I have so many memories of intense and moving reading experiences as a child and a teenager. I remember clearly my induction into the world of readers. One hot summer in Chennai, when I was almost seven years old, the sun filtered through the leaves of the mango tree outside our house and glinted off the pages of my book. I sat with my back against the trunk of the tree, reading each page with studied concentration. I held my breath, my heart pounding in my chest, as I wondered whether or not Joe, Beth and Frannie would ever escape from the clutches of Dame Snap. The children had climbed up the ladder to one of the magical lands at the top of the Faraway tree, and they had, unfortunately, gotten trapped in a terrible land.  Would they find their way out? Every day that summer, I retreated to the shade of the mango tree and read. Every night, I fell asleep dreaming about magical lands and fantastical adventures.

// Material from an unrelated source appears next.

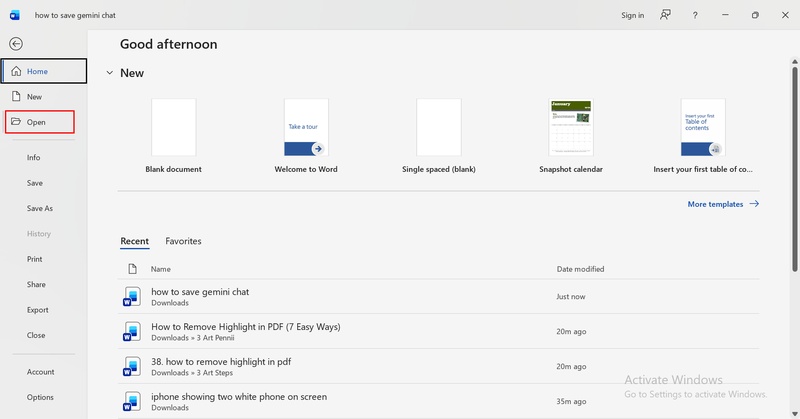
Task: Open the feedback person icon near Sign in
Action: point(665,15)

By the end of my summer vacation, I had finished reading The Folk of the Faraway Tree, my first chapter book, and I had become a reader.

Now, as a parent and teacher, I feel a sense of deja-vu as I watch my own children and students enter the world of books and stories. When my eight year old son laughs out loud as he reads about the terrible fate of Augustus Gloop, that “big fat nincompoop” in Roald Dahl’s Charlie and the Chocolate Factory, I am reminded of the humor and laughter of childhood reading. When my five year old daughter begs me to read her one more chapter from Charlotte’s Web, I am reminded of the way books draw us into their worlds, allowing us to imagine all kinds of possibilities. And when one of my ninth graders clutches The Kite Runner tightly in his hands and tells me that he has never loved a book so much, I am reminded again of the power of books and words to move us, literally, to tears.

As a parent, there are plenty of reasons to surround your child with books and provide your child with the space and time to read, read, read. When you see your son or daughter curled up in bed with a book, don’t dismiss it as a waste of time. That time is precious. Your child is learning more than you know.